But what did the hacker do after they breached the server? The details are slow in coming out but, apparently, once the attacker got access to the server, they stole some encryption keys so that they could deceive some users into thinking they were using the NordVPN server, when, in fact, they were being watched by the attacker.
The attack could be mitigated by the browser which would detect the expired certificate that the attacker would try to use.
At first, NordVPN claimed that only one user was compromised in this way. This made it look like a targeted attack. That’s certainly possible if, say, some repressive government wanted information on one specific person. However, information that has surfaced in the last few days indicates that up to 2000 accounts were compromised. The attackers used something termed ‘credential stuffing’ to gain access to these accounts. Credential stuffing leverages the fact that users use the same passwords on multiple sites. Thus, getting the passwords for one site allows attackers to find the same username on another site and match it to a password they already know. Although Pastebin has taken down many of these dumps, they are still arriving on the site every day.

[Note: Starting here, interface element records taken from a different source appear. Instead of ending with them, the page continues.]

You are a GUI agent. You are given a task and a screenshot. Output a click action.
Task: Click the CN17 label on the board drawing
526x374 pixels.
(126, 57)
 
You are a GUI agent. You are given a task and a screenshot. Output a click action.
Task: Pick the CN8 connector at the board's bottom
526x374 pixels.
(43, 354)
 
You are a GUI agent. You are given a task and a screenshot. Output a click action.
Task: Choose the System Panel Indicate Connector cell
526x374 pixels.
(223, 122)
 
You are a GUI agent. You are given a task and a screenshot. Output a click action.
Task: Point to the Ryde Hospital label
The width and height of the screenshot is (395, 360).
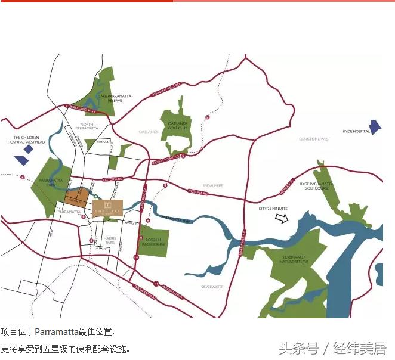click(x=356, y=131)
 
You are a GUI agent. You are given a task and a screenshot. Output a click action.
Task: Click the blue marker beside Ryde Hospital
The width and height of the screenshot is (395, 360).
click(x=375, y=127)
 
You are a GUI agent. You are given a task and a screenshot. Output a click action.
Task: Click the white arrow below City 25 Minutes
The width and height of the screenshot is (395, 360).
click(x=280, y=218)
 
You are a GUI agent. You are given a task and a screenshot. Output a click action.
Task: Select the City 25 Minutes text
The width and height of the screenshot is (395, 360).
click(x=273, y=209)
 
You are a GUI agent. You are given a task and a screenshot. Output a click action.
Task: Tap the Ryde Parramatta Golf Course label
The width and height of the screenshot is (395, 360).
click(x=316, y=186)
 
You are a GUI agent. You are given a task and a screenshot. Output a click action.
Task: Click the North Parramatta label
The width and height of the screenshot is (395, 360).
click(x=87, y=126)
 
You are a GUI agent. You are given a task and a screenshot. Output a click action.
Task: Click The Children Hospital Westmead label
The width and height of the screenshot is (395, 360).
click(x=26, y=139)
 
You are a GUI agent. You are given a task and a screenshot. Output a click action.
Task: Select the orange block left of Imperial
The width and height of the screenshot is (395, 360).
click(x=76, y=197)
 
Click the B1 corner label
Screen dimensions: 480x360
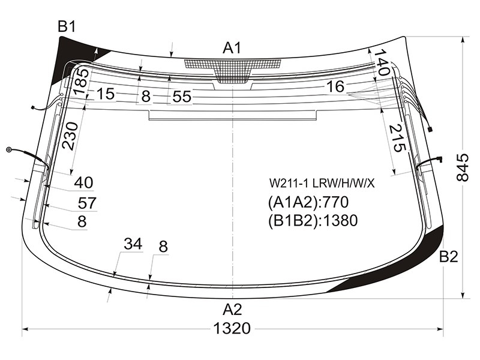67,26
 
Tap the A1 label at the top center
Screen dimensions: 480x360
232,48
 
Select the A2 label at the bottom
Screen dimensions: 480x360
232,310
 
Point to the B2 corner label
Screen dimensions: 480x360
448,257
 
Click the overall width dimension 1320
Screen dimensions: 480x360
232,328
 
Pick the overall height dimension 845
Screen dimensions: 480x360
462,167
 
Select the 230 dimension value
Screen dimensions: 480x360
70,136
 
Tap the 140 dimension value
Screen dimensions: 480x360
382,62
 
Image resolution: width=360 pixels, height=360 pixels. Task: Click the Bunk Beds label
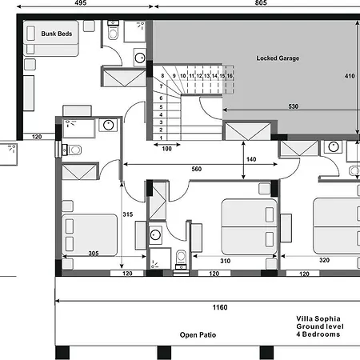[57, 34]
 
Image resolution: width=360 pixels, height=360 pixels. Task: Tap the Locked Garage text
[278, 58]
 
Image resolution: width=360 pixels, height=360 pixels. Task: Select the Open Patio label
[198, 335]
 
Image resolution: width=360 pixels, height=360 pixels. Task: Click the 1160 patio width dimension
[220, 307]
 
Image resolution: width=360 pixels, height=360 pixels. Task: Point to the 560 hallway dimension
[197, 169]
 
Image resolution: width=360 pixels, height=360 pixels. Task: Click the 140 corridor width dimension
[251, 159]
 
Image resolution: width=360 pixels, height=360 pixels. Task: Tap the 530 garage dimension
[293, 106]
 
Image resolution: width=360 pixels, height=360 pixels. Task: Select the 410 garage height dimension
[350, 76]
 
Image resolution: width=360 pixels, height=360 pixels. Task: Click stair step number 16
[230, 76]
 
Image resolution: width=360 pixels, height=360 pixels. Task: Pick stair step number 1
[161, 138]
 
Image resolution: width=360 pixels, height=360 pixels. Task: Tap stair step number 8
[162, 76]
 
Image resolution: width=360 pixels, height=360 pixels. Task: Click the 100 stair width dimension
[167, 149]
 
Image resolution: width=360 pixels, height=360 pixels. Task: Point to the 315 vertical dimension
[128, 214]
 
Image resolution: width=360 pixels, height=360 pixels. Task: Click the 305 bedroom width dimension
[94, 253]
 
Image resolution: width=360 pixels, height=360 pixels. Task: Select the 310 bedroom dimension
[226, 261]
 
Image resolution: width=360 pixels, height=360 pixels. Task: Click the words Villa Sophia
[318, 319]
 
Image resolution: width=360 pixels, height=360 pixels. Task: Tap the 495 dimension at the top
[81, 2]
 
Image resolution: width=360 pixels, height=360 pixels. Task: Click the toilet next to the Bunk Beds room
[113, 30]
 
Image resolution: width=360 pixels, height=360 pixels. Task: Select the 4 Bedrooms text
[318, 334]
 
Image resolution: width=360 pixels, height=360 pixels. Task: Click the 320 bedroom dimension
[325, 260]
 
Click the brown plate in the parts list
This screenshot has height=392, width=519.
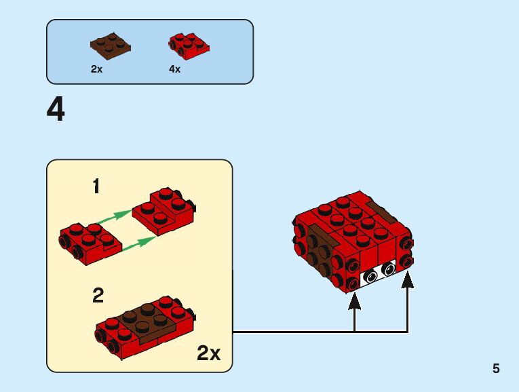click(x=110, y=45)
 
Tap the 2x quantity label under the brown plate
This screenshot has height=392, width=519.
click(x=96, y=69)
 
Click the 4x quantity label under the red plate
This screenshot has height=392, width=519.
click(x=175, y=69)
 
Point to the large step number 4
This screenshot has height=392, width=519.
click(x=56, y=110)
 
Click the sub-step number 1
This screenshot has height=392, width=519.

Sites that evaluate the best VPNs are rapidly dumping NordVPN. At one time, it was a darling among VPNs. As one reviewer wrote, “if pure security is your need, then Nord is one of the options for you, thanks to the provider’s 2048-bit encryption that’d leave even the military impressed – and blocked out.” In the past, such praise was common. Now, you would be hard-pressed to find it listed among any of the top VPNs.

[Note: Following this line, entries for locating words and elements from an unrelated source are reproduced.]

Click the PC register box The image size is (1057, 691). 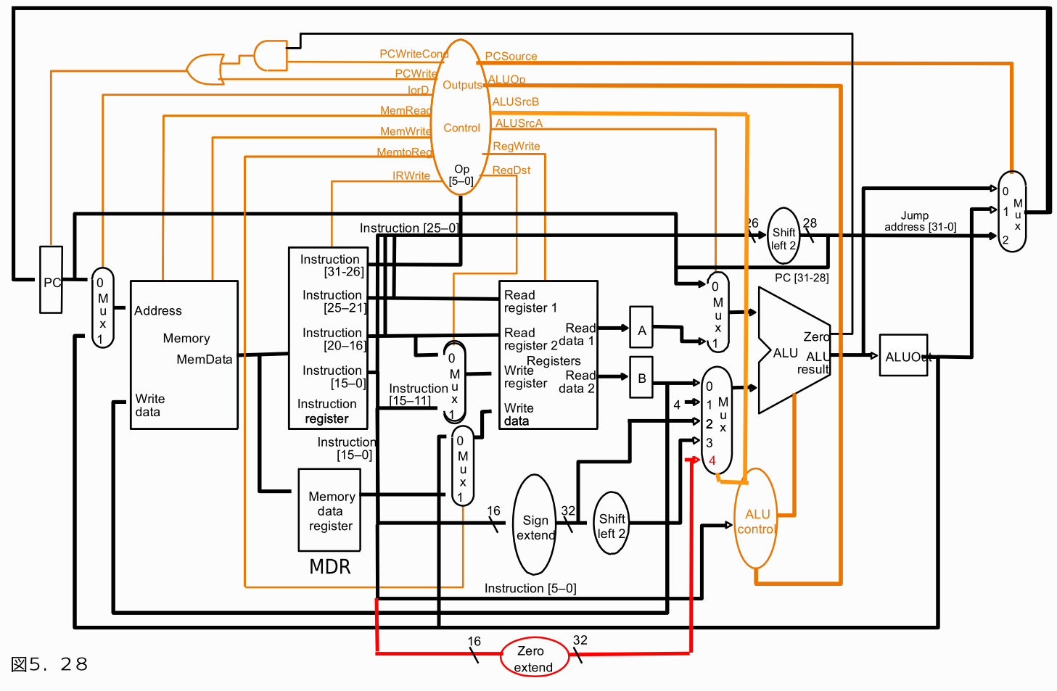51,281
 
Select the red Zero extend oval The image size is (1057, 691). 534,658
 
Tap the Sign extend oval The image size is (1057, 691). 535,526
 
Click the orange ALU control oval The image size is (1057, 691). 756,519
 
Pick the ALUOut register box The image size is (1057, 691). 903,355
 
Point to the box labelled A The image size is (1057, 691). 641,328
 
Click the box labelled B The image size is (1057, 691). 641,377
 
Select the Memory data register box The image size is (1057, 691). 330,510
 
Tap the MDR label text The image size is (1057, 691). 330,566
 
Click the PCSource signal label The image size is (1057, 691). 511,56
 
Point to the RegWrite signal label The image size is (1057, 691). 516,146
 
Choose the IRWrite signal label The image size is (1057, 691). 411,175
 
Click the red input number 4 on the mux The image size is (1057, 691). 712,460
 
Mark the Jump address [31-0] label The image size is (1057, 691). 919,221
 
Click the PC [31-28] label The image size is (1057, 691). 802,278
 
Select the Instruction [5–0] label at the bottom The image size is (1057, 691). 530,588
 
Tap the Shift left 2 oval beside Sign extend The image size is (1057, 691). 612,524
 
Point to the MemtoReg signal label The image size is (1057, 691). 404,152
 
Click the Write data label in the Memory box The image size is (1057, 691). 149,405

But is this fair? Only one server was breached, after all. However, that’s not what the average VPN user hears. They only hear that NordVPN was hacked and, therefore, cannot be trusted. No matter what Nord does, and it is trying everything, business will inevitably slump. If it survives this slump, it may recover and, after enough time passes, revive its reputation, even though it may have as much security in place as the best VPN services.
In fact, many in the tech world caution about depending too much on any VPN for privacy and security. A VPN is a useful tool for some situations such as spoofing your location so that you can view a website or use a service. VPNs can keep you relatively safe from government surveillance unless you are a high-profile target. I use VPNs to get around China’s ban without much trouble. The fact is that most governments don’t have the time or money to follow every internet user.
Maybe the best outcome of this hack is to highlight these VPN limitations. VPN users should know that their browsing is not completely private. VPN companies that sell you services know what you are doing online and will most likely give up this information if pressed by government agencies. Tor is a safer option, but it is not foolproof. Therefore, it’s best to look at private browsing as an ideal rather than a fact. It is a goal that VPN providers should attain to, but one that they will probably never attain.